=== RECORDS FOR THE TASK ===

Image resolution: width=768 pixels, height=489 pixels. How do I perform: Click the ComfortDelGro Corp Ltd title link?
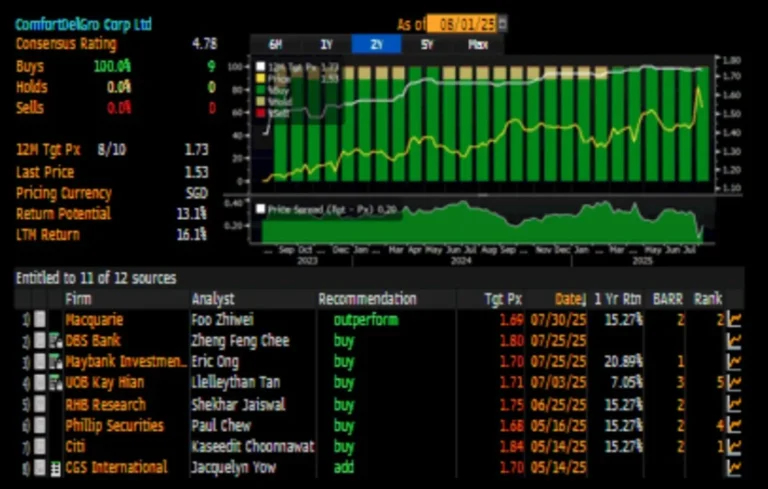[83, 23]
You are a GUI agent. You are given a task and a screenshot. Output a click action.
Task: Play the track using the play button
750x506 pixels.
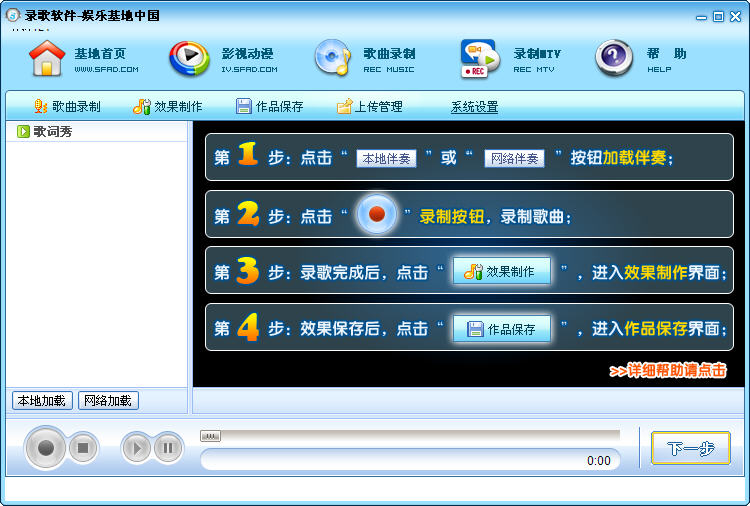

===

§ **EXERCISE BRIEF**
Everything in the listing above must be restated word for word, except the images.

§ **COMPLETED EXERCISE**
Image resolution: width=768 pixels, height=489 pixels. How do I perform: Click the ComfortDelGro Corp Ltd title link?
[83, 23]
You are a GUI agent. You are given a task and a screenshot. Output a click action.
Task: Play the track using the play button
750x506 pixels.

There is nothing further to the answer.